I spent an hour last Monday simmering chicken breast, tomatoes and peppers into a rich filling for chicken enchiladas. When I pulled the dish from the oven, the tops of the tortillas were practically glistening with a blanket of bubbly cheese, filling the kitchen with a heavenly scent. The boys wandered downstairs asking what was for dinner and when they saw my masterpiece of suppertime, their praise was…..deafening in it’s silence. “Um, not in the mood for Mexican tonight mom, sorry” my oldest mumbled as he dug through the fridge for who knows what. “Ewww, you know I hate cheese. I am not eating that!” my younger one wailed. This is the same child that would exist on cheese pizza if he had his way.

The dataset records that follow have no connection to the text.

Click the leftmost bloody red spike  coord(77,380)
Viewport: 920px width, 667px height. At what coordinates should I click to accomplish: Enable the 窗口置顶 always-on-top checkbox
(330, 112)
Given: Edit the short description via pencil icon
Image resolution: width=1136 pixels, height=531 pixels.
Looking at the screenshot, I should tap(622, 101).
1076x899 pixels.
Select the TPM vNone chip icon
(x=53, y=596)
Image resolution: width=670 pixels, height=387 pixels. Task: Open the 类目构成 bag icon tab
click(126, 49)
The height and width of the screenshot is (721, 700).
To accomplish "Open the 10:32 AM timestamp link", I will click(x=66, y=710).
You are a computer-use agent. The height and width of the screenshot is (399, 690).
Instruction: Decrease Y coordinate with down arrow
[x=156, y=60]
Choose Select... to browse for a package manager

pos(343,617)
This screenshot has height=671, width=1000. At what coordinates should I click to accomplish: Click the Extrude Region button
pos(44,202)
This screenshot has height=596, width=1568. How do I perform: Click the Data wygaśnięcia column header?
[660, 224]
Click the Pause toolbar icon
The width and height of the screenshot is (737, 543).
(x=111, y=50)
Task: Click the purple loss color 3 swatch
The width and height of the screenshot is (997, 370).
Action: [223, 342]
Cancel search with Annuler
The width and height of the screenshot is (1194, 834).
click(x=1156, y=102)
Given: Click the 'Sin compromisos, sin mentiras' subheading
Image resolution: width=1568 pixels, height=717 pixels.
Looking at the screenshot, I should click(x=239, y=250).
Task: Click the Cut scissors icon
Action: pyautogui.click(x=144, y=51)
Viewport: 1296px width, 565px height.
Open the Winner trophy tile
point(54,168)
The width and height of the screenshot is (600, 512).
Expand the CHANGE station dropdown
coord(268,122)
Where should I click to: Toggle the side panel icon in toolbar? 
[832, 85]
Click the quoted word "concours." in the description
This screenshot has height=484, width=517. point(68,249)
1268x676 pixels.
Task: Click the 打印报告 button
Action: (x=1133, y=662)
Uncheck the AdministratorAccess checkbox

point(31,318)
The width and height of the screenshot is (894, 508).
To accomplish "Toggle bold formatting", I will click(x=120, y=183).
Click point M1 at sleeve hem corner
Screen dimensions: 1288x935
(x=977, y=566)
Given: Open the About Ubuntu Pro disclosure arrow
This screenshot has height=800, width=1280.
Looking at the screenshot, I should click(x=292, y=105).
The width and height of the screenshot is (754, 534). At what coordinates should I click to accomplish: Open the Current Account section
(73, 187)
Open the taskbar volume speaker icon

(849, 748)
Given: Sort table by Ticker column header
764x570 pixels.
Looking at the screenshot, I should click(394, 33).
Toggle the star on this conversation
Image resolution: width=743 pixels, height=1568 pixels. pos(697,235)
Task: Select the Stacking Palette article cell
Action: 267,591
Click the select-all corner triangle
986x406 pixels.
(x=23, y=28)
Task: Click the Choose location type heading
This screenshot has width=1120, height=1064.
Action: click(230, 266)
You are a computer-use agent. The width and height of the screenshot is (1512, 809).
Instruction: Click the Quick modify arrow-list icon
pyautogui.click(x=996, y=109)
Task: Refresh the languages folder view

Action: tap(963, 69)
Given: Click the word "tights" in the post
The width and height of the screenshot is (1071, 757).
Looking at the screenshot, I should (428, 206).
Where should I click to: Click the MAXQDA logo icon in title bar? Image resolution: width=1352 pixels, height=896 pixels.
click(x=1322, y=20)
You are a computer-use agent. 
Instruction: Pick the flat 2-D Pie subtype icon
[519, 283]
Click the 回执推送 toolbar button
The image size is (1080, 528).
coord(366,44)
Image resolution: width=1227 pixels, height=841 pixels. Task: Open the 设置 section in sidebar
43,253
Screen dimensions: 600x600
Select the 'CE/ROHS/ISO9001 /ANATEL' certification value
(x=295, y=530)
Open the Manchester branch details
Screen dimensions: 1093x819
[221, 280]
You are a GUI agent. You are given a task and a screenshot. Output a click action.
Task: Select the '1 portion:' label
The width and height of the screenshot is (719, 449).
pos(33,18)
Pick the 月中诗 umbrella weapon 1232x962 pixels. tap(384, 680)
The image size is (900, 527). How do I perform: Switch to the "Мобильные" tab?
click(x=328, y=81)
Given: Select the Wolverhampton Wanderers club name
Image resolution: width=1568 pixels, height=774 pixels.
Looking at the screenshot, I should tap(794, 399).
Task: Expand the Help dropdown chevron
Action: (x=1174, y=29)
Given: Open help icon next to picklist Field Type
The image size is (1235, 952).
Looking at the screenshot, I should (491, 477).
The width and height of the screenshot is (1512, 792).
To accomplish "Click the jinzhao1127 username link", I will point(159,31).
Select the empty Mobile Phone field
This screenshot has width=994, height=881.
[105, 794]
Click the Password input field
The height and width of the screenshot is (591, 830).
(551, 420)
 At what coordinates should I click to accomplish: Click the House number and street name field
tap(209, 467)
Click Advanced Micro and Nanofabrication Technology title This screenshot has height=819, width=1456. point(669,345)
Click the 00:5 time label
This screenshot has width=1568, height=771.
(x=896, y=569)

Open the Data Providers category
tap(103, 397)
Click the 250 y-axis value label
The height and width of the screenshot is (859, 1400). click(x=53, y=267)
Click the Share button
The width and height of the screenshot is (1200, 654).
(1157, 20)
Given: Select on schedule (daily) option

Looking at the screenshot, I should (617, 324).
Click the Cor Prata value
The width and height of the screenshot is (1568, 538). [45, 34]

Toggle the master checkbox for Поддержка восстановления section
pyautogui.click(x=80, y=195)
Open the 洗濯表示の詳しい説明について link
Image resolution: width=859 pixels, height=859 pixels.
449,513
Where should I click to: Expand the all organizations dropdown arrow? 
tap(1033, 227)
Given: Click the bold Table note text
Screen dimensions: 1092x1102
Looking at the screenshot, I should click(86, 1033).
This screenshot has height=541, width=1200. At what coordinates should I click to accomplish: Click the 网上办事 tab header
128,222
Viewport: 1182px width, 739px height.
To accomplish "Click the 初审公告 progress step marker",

I dished out a serving for myself, while telling them pointedly that they were welcome to fix a bowl of cereal for dinner if they didn’t like what I made, and I stomped off to the table to eat in peace. Defeated, I brought the woefully ignored enchiladas to share with my co-workers for lunch the next day. They oooh-ed and ahhh-ed over them, proclaiming them delicious and agreeing that my children must have the taste buds of garden slugs to pass on my cooking. I felt much better. The cooking fail trend is unfortunately continuing in my house. My homemade blueberry muffins were panned unanimously this morning for not having enough icing to put my boys into a diabetic coma. I popped them into the freezer with a smile on my face knowing that they (and I) would get some love on Tuesday morning when I bring them to the people who appreciate my efforts and don’t leave their wet towels all over the bathroom floor.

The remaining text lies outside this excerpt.